PRESS CONFERENCE ON WATER AND SANITATION ISSUES AT COMMISSION ON SUSTAINABLE DEVELOPMENT
Press Briefing |
PRESS CONFERENCE ON WATER AND SANITATION ISSUES
AT COMMISSION ON SUSTAINABLE DEVELOPMENT
The recently appointed Secretary-General’s Advisory Board on Water and Sanitation, with its pro-privatization bias, did not belong at the United Nations, Gemma Adaba of the International Confederation of Free Trade Unions (ICFTU) said at a Headquarters press conference this morning.
Echoing that view was a panel consisting of: John Kidd from UNISON, a British public sector union, and Public Services International; Shiney Varghese, from the Institute for Agricultural Trade Policy; Monique Essed-Hernandes, representing the Women’s Environment and Development Organization; Victoria Tauli-Corpuz, Executive Director of Tebtebba, an indigenous people’s organization from the Philippines; and Saradha Iyer, of the Third World Network.
Ms. Varghese expressed concern over the fact that Advisory Board members, although claiming to serve in their personal capacities, would continue to represent specific business interests. Because the Board promoted water privatization, the panel was merely an attempt by the “world water mafia” to hijack water and sanitation matters from the United Nations.
Mr. Kidd, deploring the fact that people paid more for water in African countries like Ghana and Malawi than in the United Kingdom, said privatized water schemes served only to make water vendors extremely rich. Multinational corporations were motivated only by lucrative contracts and would always favour urban over rural projects since cities already had some infrastructure in place.
Ms. Tauli-Corpuz, declaring that water and sanitation matters should be left to governments, warned against any attempt by the Commission on Sustainable Development to facilitate privatization. In light of the recent scandals involving such companies as Enron, Shell, and Halliburton, the United Nations should think twice before putting its faith in the private sector. The Organization should also be wary of the World Bank, which continued to push for privatization.
Ms.

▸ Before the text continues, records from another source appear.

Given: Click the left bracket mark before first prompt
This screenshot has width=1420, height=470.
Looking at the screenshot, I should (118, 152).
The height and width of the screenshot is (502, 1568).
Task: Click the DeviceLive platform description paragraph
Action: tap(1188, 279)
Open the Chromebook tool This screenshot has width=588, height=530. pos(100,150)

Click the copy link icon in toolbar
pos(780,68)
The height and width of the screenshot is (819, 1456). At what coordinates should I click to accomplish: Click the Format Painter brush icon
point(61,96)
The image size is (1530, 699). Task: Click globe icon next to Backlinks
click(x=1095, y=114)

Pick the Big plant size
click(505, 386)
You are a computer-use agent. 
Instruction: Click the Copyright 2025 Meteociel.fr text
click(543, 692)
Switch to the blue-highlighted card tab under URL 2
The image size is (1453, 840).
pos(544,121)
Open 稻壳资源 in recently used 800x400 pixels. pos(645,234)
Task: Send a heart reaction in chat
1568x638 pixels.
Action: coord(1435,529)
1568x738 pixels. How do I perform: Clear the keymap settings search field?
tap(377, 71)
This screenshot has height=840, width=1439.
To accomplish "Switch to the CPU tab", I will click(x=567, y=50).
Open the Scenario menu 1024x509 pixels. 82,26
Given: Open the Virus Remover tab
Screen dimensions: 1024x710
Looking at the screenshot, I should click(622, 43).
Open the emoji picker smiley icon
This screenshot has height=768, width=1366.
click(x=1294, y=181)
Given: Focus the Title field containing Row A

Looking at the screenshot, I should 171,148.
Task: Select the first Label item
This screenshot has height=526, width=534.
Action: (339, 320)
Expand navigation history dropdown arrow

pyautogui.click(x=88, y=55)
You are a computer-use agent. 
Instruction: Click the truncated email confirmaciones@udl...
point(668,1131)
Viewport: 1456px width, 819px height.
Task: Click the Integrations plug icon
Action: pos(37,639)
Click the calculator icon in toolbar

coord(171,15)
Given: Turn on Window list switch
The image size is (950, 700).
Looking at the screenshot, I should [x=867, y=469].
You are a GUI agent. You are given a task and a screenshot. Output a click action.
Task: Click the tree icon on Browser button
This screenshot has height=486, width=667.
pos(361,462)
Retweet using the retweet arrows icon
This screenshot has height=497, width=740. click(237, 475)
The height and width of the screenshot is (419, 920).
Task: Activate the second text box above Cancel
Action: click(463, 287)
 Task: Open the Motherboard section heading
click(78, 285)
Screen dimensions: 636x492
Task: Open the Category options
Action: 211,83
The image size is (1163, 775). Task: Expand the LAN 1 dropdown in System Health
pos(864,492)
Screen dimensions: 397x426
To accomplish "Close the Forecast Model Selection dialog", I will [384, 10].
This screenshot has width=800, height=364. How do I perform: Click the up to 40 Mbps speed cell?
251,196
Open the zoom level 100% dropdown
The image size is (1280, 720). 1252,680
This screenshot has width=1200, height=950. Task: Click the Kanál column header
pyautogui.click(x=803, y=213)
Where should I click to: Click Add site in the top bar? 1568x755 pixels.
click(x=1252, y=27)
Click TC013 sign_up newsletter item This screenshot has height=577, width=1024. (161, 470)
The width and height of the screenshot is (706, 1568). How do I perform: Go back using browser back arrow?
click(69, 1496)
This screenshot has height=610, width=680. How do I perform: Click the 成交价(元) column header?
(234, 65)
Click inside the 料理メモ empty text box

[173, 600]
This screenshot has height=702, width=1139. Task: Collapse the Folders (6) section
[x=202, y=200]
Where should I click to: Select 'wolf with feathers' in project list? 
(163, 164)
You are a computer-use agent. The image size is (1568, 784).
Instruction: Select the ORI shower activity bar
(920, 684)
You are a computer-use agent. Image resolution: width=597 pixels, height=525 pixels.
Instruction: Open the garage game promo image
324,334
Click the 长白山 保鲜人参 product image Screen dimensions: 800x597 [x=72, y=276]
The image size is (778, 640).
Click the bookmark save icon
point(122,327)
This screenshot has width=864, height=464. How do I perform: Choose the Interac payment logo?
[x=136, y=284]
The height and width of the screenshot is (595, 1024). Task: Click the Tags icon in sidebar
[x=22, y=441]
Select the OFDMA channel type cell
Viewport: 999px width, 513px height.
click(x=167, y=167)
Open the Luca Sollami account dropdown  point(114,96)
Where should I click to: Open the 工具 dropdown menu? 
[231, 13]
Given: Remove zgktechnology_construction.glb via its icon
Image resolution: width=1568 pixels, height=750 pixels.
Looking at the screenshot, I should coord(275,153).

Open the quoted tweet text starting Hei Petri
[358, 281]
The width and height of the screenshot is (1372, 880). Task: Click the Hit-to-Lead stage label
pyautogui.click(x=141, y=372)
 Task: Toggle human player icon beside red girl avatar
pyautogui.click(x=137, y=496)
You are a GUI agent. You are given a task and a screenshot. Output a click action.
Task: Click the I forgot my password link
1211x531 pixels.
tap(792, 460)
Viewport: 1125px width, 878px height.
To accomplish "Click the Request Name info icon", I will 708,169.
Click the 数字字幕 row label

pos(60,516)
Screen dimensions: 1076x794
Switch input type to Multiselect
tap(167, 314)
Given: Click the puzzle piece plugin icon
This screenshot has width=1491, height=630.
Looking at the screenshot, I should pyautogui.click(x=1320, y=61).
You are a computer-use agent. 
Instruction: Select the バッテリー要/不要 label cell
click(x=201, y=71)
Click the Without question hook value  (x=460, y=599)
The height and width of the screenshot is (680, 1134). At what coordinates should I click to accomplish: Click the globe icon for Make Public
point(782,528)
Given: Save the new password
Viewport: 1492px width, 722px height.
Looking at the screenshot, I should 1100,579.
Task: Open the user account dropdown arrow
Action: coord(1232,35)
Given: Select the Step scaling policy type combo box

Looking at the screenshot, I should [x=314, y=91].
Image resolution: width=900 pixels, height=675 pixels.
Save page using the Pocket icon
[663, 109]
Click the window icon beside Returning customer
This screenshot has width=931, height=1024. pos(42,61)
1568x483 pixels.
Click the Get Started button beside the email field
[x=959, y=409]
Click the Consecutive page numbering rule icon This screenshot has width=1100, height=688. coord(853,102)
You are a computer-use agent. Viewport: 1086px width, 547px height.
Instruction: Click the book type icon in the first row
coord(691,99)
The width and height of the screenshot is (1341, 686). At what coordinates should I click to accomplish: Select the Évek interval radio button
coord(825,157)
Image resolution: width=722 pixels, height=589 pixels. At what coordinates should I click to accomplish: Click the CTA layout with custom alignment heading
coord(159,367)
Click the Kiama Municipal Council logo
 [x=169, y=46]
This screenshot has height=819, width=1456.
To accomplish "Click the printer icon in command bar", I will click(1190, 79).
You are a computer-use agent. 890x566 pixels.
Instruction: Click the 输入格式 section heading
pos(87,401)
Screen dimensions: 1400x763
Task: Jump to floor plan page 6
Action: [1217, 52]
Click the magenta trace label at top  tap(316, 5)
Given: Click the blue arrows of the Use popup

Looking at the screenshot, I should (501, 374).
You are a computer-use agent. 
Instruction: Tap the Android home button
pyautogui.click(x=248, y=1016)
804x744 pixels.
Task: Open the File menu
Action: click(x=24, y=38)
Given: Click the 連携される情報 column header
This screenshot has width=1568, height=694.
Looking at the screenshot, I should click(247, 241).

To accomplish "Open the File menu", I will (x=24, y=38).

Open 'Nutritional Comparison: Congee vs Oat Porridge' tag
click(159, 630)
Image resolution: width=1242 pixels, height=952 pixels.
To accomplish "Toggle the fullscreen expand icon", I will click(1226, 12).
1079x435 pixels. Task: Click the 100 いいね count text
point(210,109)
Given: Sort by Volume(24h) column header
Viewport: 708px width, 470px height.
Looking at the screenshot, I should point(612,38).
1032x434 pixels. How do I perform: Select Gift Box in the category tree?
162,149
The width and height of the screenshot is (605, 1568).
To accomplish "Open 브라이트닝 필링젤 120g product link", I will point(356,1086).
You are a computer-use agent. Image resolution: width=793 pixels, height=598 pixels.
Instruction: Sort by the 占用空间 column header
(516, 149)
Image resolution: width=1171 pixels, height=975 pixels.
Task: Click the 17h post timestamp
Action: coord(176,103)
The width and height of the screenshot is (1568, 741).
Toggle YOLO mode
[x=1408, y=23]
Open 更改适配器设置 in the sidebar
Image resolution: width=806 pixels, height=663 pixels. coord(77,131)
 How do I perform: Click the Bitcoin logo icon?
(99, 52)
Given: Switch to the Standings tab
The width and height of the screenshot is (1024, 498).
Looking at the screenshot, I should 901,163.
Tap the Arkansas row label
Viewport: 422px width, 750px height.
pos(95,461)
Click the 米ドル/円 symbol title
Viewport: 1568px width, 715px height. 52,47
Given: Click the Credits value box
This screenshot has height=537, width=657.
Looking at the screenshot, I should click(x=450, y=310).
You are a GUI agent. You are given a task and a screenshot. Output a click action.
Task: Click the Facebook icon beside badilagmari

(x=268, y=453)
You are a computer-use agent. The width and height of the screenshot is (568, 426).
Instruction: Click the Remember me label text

Essed-Hernandes called for the greater integration of women and local communities into water management plans. The alternative message was that the private sector would provide poor people with better lives. However, that had not yet happened.
Ms. Iyer, concerned that water, sanitation, and human settlements had been lumped together in a thematic cluster, said that discussions on human settlements had been overshadowed by water matters. In addition, the cluster approach risked the sidelining of cross-cutting issues.
She noted that while foreign direct investment (FDI) and official development assistance (ODA) levels were down, the Netherlands and Denmark were the only countries that had fulfilled their commitments to fund water and sanitation projects. Meanwhile, the international community was spending much more on military expenditures while those who were concerned about water were “on a treadmill going nowhere”.
Asked how the World Bank encouraged privatization, Ms. Varghese said that both the Bank and the International Monetary Fund (IMF) had been pushing for privatization through conditions attached to their loans since the early 1990s. Joining the clamour for privatization were the big water companies, including the French corporations Suez and Vivendi. Suez, which had been instrumental in setting up the World Water Council, was actually represented on the Secretary-General’s Advisory Board. The World Trade Organization (WTO) was also involved. If the European Union managed to include water services within the General Agreements on Tariffs and Trade, developing countries would not even be able to break private contracts, even if those contracts resulted in disasters.
Ms. Tauli-Corpuz added that corporations were trying to use the United Nations to legitimize themselves and chip away at the negative images they had earned. However, the United Nations was supposed to support the weakest members of the international community, not to strengthen those who already held economic and political power.
Mr. Kidd said that when the United Kingdom had privatized its water in 1989, millionaires had been created overnight, since ownership of water services had been corruptly sold at a fraction of their true worth. While only 5 per cent of water services worldwide were in private hands, costs to the public was increasing wherever privatization was taking place. After all, it was all too easy to privatize and then raise water prices by 200 per cent.
When a correspondent said that the partnerships between governments and businesses, which the Commission seemed to be promoting, were not particularly helpful, Ms. Iyer responded that the governments of developing countries were sceptical because ODA was going to those partnerships, which required overly elaborate contracts, instead of themselves. It was too early to determine how the partnerships were benefiting people on the ground because many were not reporting on their work. The Commission should exclude partnerships that failed to provide progress reports.
Ms. Essed-Hernandes added that many governments felt pressure to enter into public-private partnerships because of declining aid. However, since they did not have the skills to negotiate effectively, they often ended up with unfair deals.